生成AI機能の導入で「業務短縮」より「他社にはない手厚いサービスの実現」 安心計画株式会社

今回は、住空間シミュレーションシステムによるデザインサービスとWEBやAIを活用した仮想空間の構築などを行っている安心計画株式会社の情報システム本部本部長の岡原様に、

同社のサービス、AIが最適な物件プランを提供する「My Home Robo」に生成AI機能が追加されたこと“について取材しました。

生成AI導入のきっかけや、導入によるメリット、効果について興味深いお話を伺いましたのでぜひご覧ください。

引用:My Home Robo

プロフィール

岡原 光輝さん

マイホームロボ開発責任者。安心計画に入社後「小さな家。計画」などの新規プロジェクトに従事。

2020年3月に「マイホームロボ」プロジェクトを立ち上げ、プロジェクトマネージャーとして複数の会社からの選抜メンバーによる混成チームを牽引している。

与えられた情報をもとに説明できる生成AIの能力に着目して導入

まず初めにMy Home Roboに生成AI機能を導入したきっかけについてお話伺いました。

「去年の秋ごろからAIが施主に物件のプランを提供するサービス”My Home Robo”を立ち上げました。My Home Roboが作成したプランをもとに営業がプランについて説明していましたが、昨今の生成AI、特にChatGPTの普及で、プランをもとに説明をするということがChatGPTでもできるのではと思ったことが導入のきっかけです。」

与えられた情報をもとに、その内容を説明できる生成AIの能力に注目しての導入だったようです。

引用:My Home Robo

導入によって顧客に最適化された営業文を生成できるように

マイホームロボは、施主の方がいくつかのアンケート(リビングを通って子供のプライベートルームいけるようにしたいかなど)に答えた結果、それに合ったプランをハウスメーカービルダーから提供されたデータベースをもとに、AIが提案するシステムです。

「アンケートを取ることで施主の方のペルソナが分かるため、そのペルソナの人が住宅を検討する時に興味を持つような文章をChatGPTに生成してもらっています。」

生成AIに対して、アンケート結果を含めたプロンプトを投げて、施主が興味を持つような文章を作成してもらうことで、最適な営業文章を作成することができているようです。

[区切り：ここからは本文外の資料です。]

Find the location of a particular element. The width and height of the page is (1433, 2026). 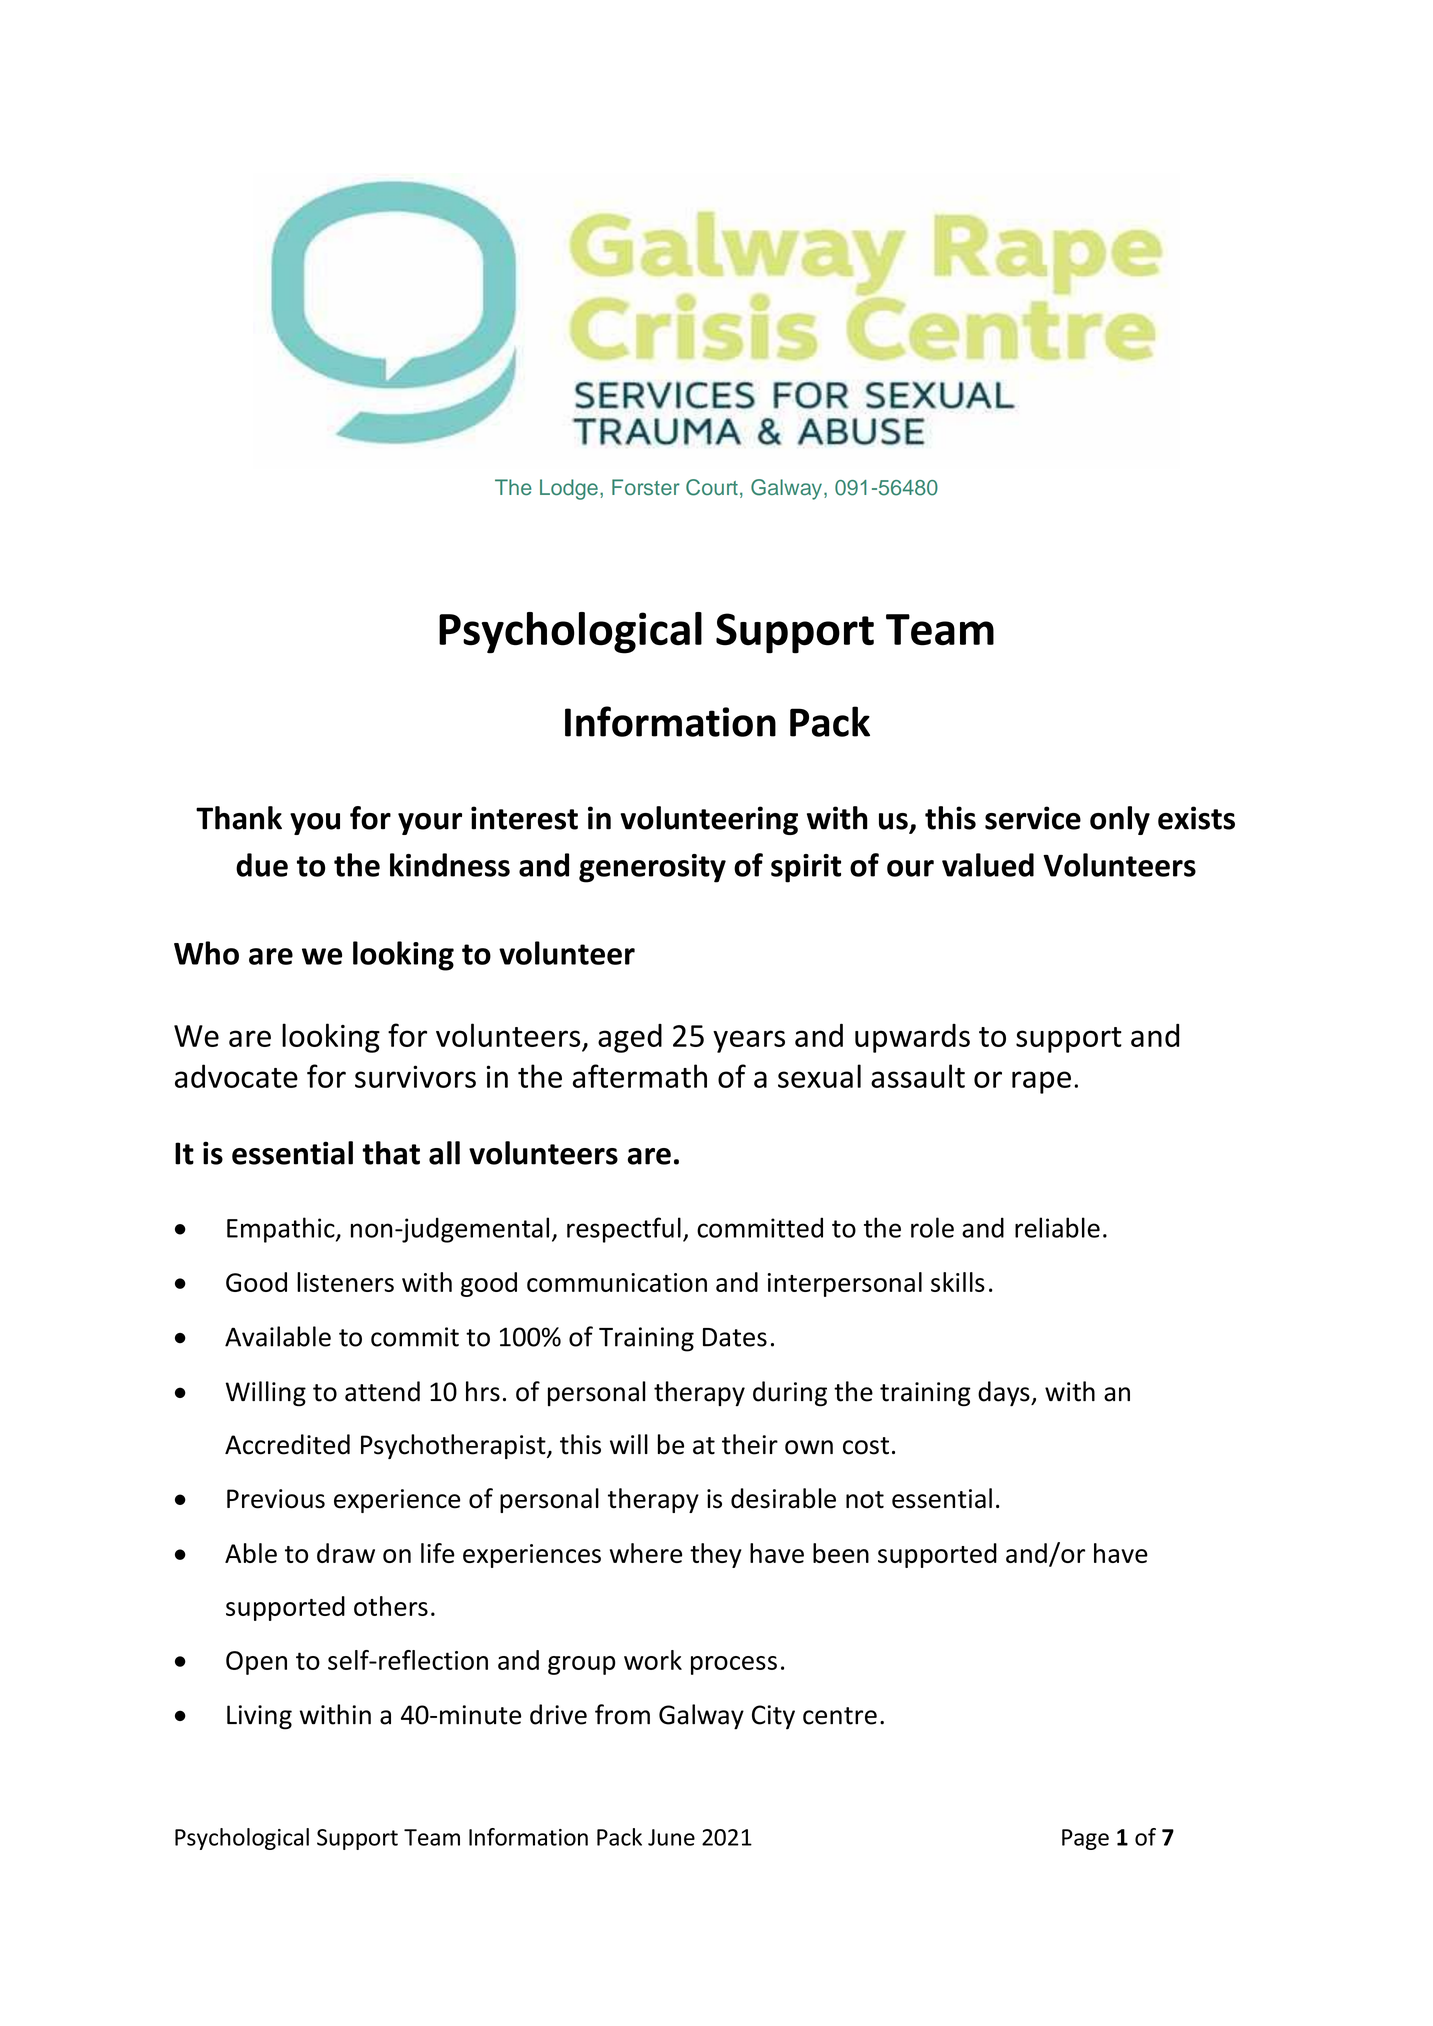

Living is located at coordinates (259, 1717).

生成AIは「言われたら確かに」という情報をすぐに言語化してくれる

生成AIによる営業文章のメリットは住宅業界特有の事情からも生まれているようです。

「住宅建築に関する内容は、業界固有の情報の非対称性から、実際に家を建てた人しかわからないことが多いんです。家を建てた経験がある人だけが知ってる情報をブログに書くと、意外とたくさんの人に読まれるんですよ。

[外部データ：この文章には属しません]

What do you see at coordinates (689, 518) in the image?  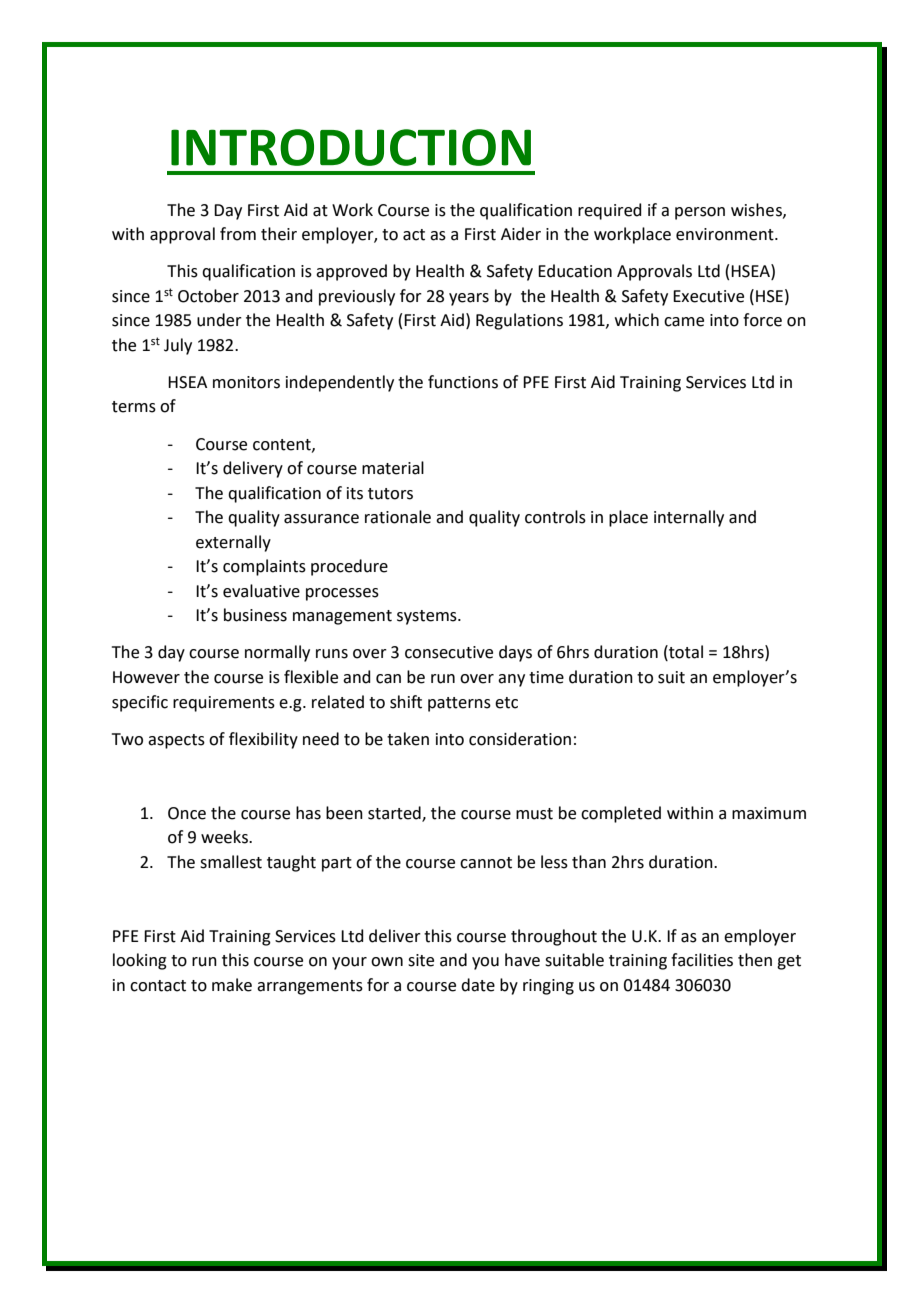 I see `internally` at bounding box center [689, 518].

GPTはブログを含めたネットの情報を学習しているから、生成した文章を見てみると、家族の顔を見ながら料理をできるのでキッチンでも家族との時間を大切にできます、とかそういうことを上手に言葉にしてくれます。

「言われてみると確かにそうなんだけど、自分ではなかなか言語化しづらい文章をすぐに作成してくれるのはありがたいですよね。」

GPTはネット上にあるブログなどの情報も学習しているため、「言われてみればそうだな」という感覚的には分かっていることを、あらためて文章にすぐに起こしてくれるという点は大きな利点ではないでしょうか。

生成AIで「業務時間を短縮」より「手厚いサービスを実現」

最後に生成AI機能を導入した結果生まれるメリットについて伺いました。

「説明したように現在組んでいるプロンプトって凄くシンプルで、アンケート結果をもとにペルソナを考慮して、営業文を生成してもらうというものです。

凄くシンプルな仕組みなんですけど、顧客から見たら自分の考えや希望が反映されていて、親身になってくれていると感じると思います。

というのも個別化された提案って実は作成することがすごく大変で、最終的に成立するか不明な状況で提案を出す同業者ってほとんどいないんですよ。

でも生成AIを使うことで時間をかけずに効率的に個別化された提案することが可能になります。つまり、他社が提供していないような手厚いサービスを、簡単に提供できる状態になっているんです。」

生成AIは「時間を短縮できる」といった文脈で語られることが多いですが、今まで以上に「手厚いカスタマーサポートを実現できる」といった考え方はまさにその通りだなと感じます。

生成AIで時間を短縮することも大切ですが、短縮した結果どのようにしてアウトプットの質を高めるか、競合と差別化するのかと考えることがより本質的なのではないでしょうか。